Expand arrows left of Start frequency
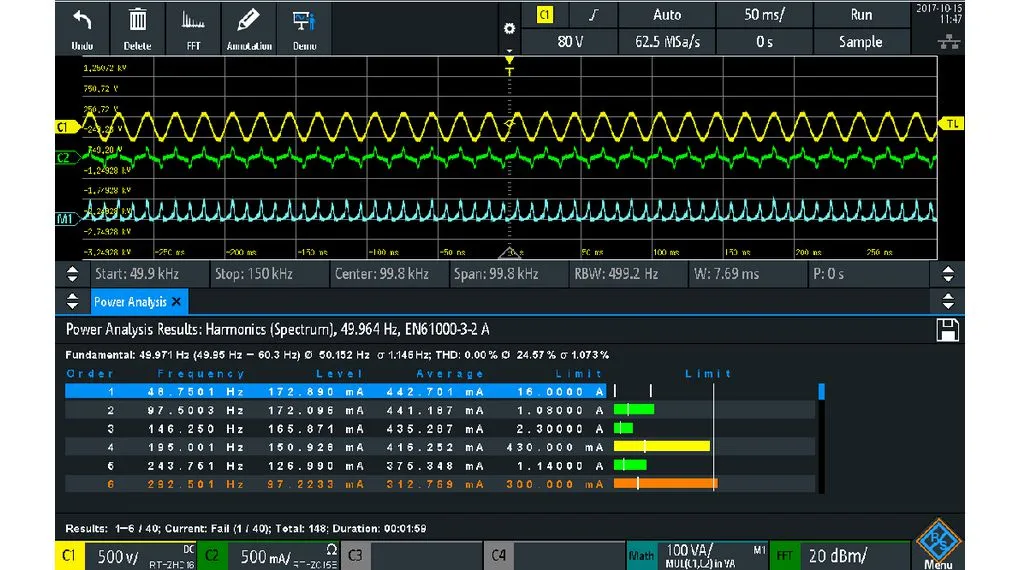 click(72, 274)
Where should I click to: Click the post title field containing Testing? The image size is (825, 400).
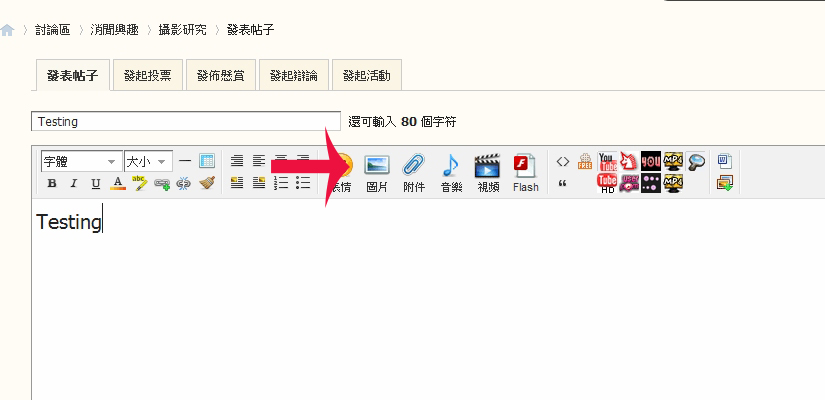point(186,121)
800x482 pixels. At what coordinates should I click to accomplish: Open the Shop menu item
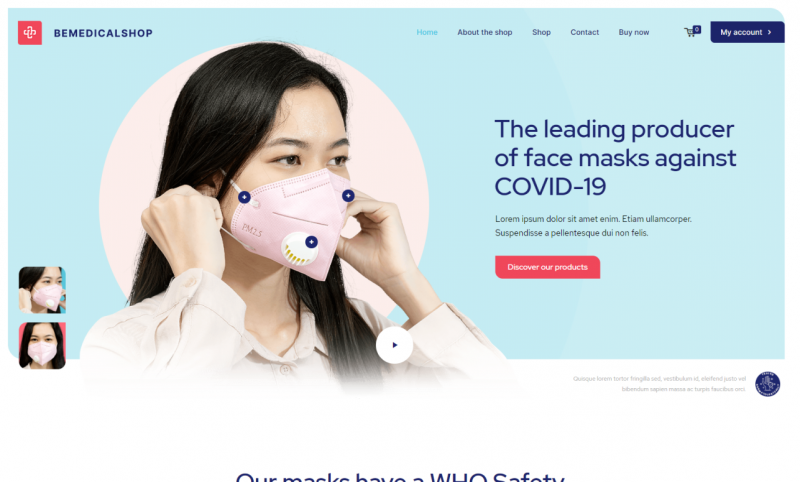point(541,32)
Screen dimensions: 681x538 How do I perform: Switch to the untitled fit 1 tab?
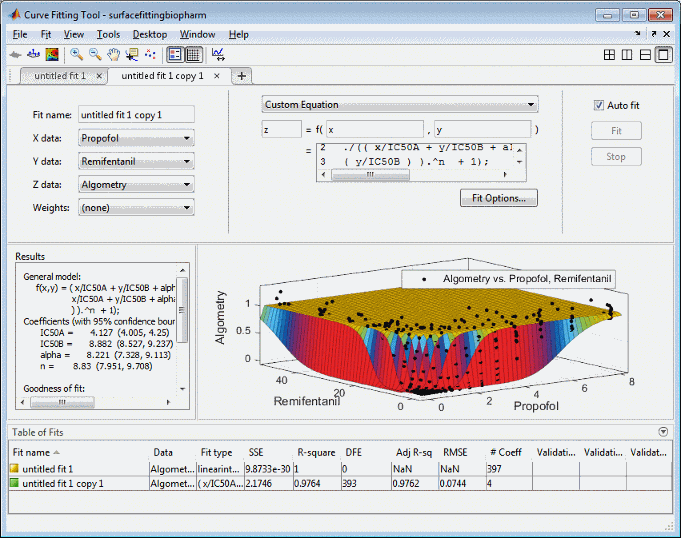[x=59, y=76]
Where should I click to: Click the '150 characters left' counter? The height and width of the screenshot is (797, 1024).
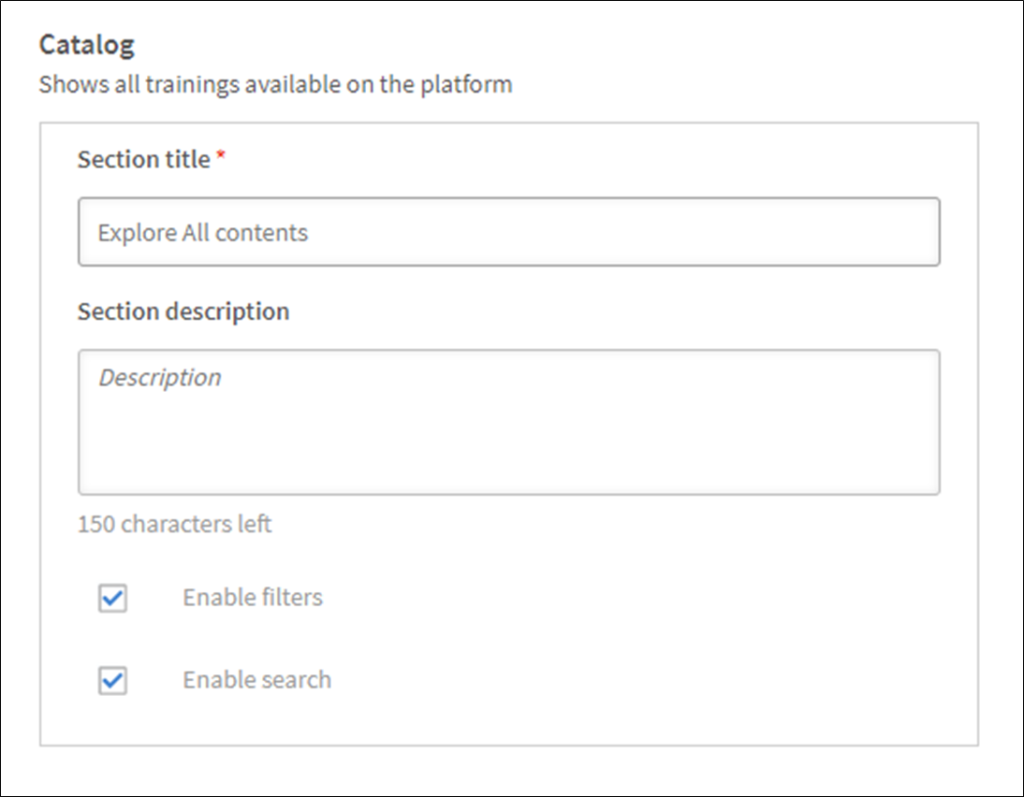(174, 524)
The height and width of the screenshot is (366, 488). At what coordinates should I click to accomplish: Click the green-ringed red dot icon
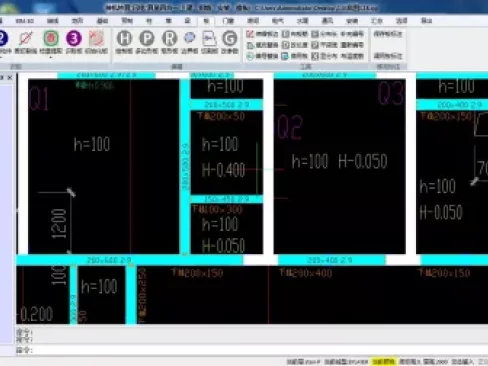click(x=51, y=39)
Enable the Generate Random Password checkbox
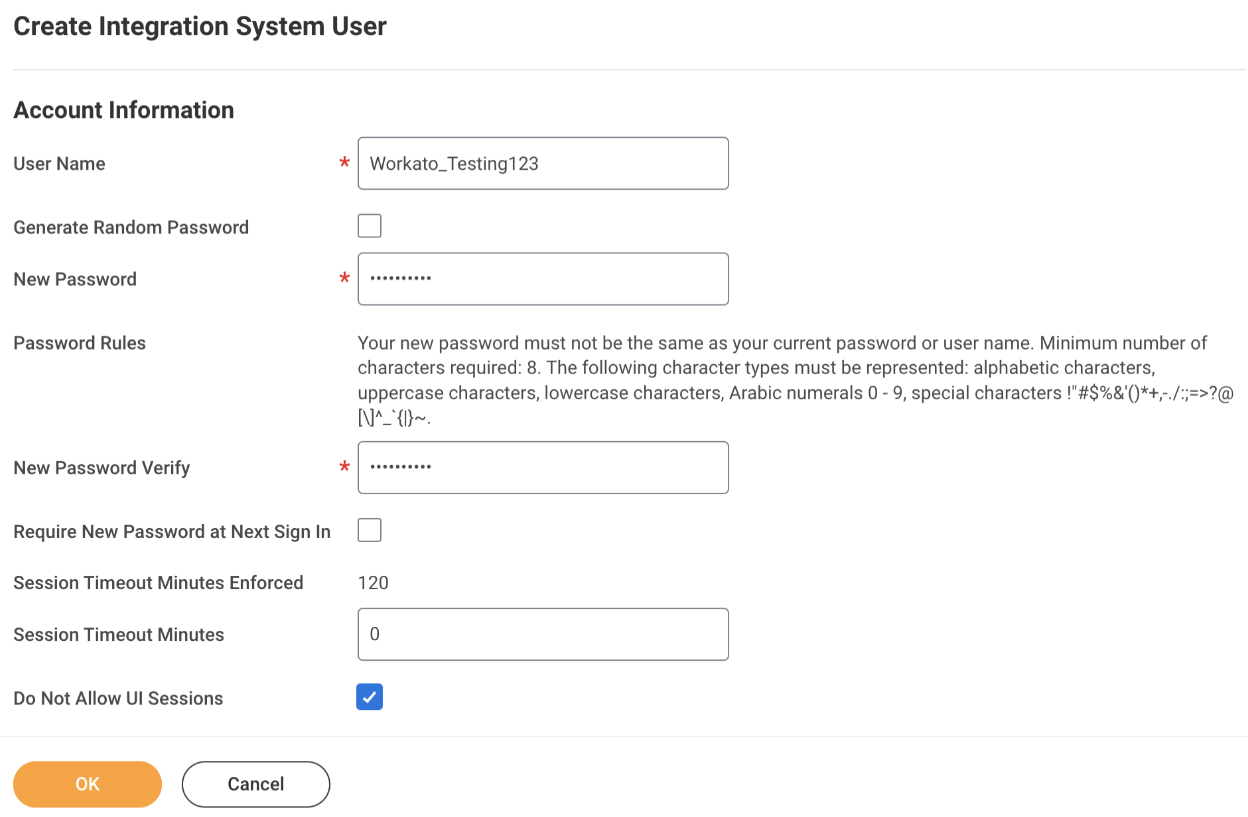This screenshot has width=1248, height=817. coord(370,226)
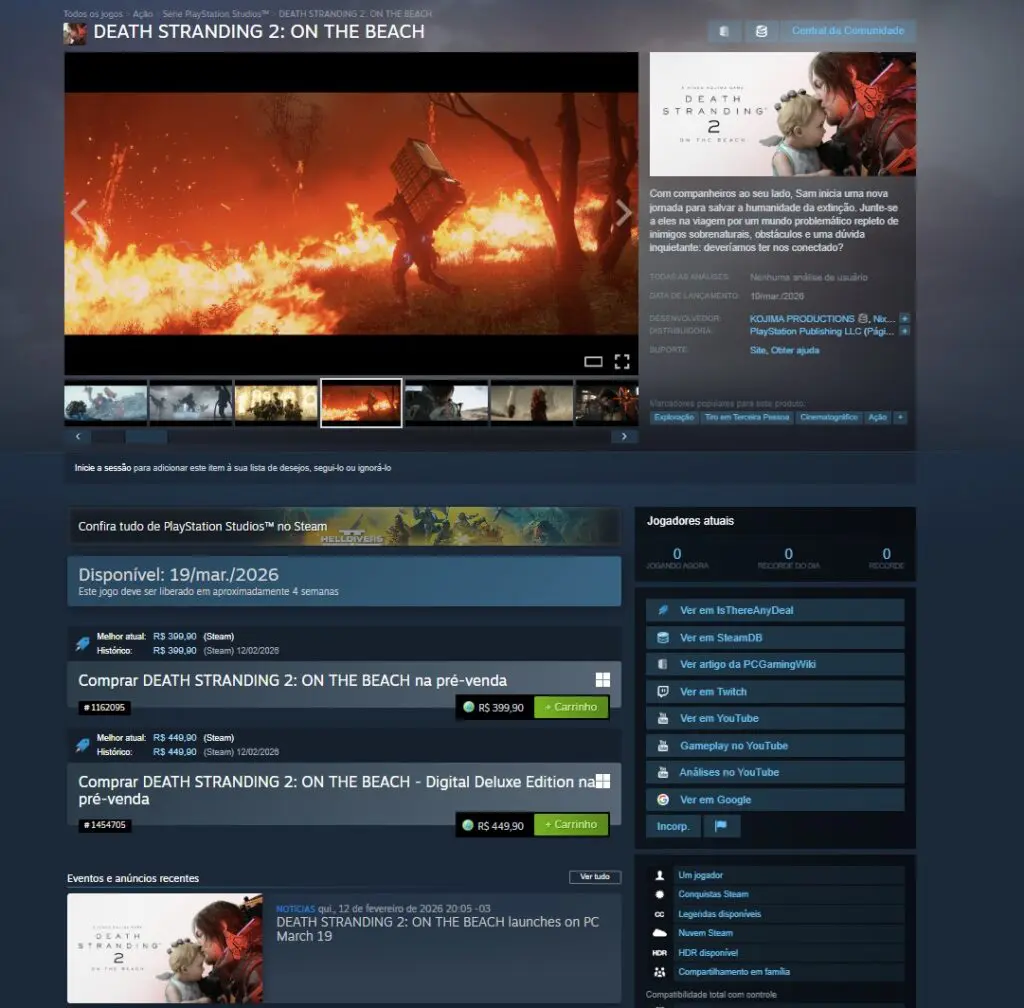Click the flag report icon button
1024x1008 pixels.
tap(720, 826)
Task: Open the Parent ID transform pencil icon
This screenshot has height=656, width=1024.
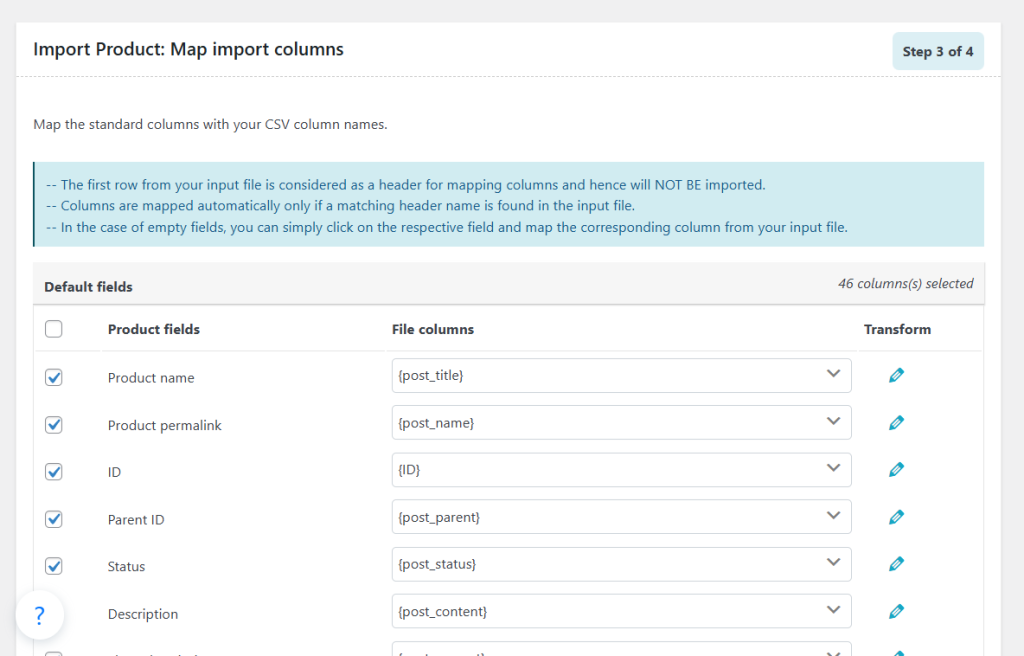Action: point(896,516)
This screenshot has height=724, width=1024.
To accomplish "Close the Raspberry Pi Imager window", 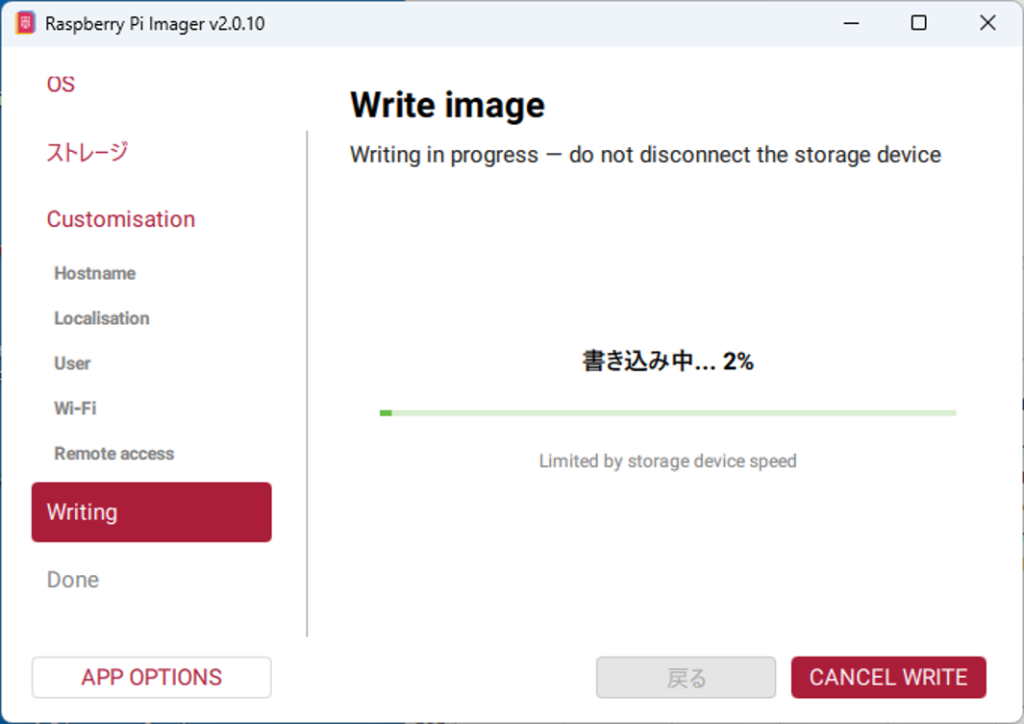I will click(987, 24).
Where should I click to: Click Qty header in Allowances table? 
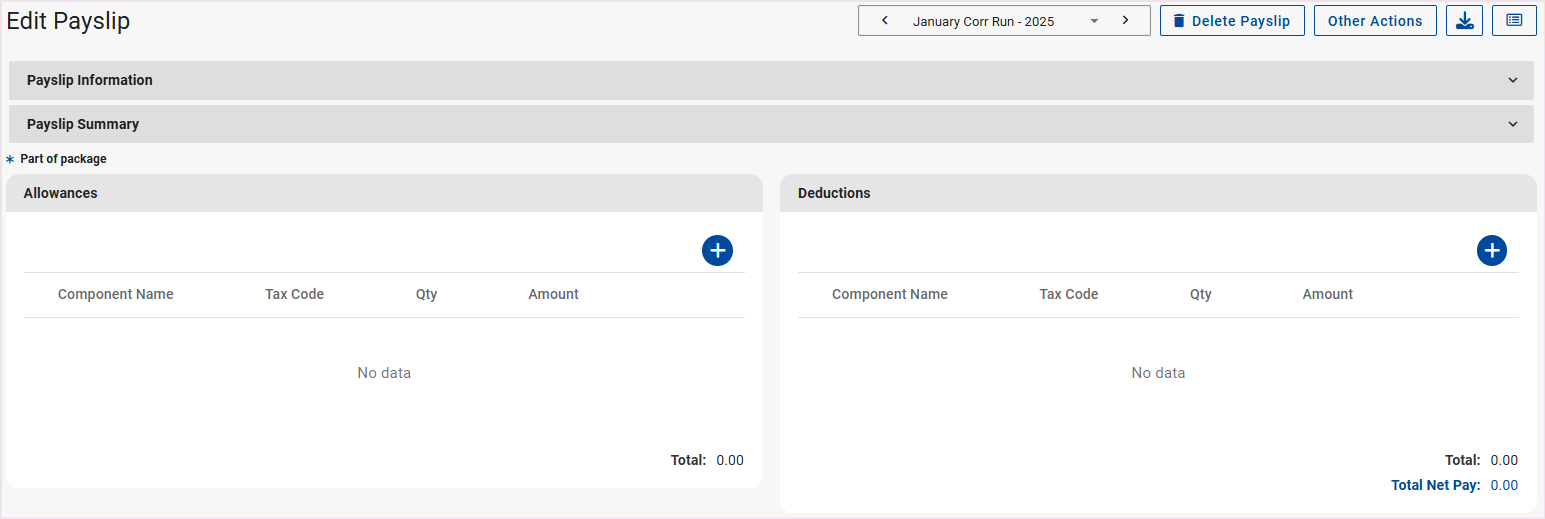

§ **Problem to work on**
In the listing above, find the line with "Screen dimensions: 681x538" and output every line through the one with "This screenshot has height=724, width=1024.", exactly, without the pictures.

§ **Written reply**
Screen dimensions: 681x538 How do I perform: Switch to the untitled fit 1 tab?
[x=59, y=76]
Where should I click to: Click the '150 characters left' counter? The height and width of the screenshot is (797, 1024).
(174, 524)
The height and width of the screenshot is (366, 488). At what coordinates should I click to accomplish: Click the green-ringed red dot icon
click(x=51, y=39)
Enable the Generate Random Password checkbox
This screenshot has width=1248, height=817. coord(370,226)
Click the flag report icon button
1024x1008 pixels.
tap(720, 826)
Task: Open the Parent ID transform pencil icon
This screenshot has height=656, width=1024.
Action: point(896,516)
This screenshot has height=724, width=1024.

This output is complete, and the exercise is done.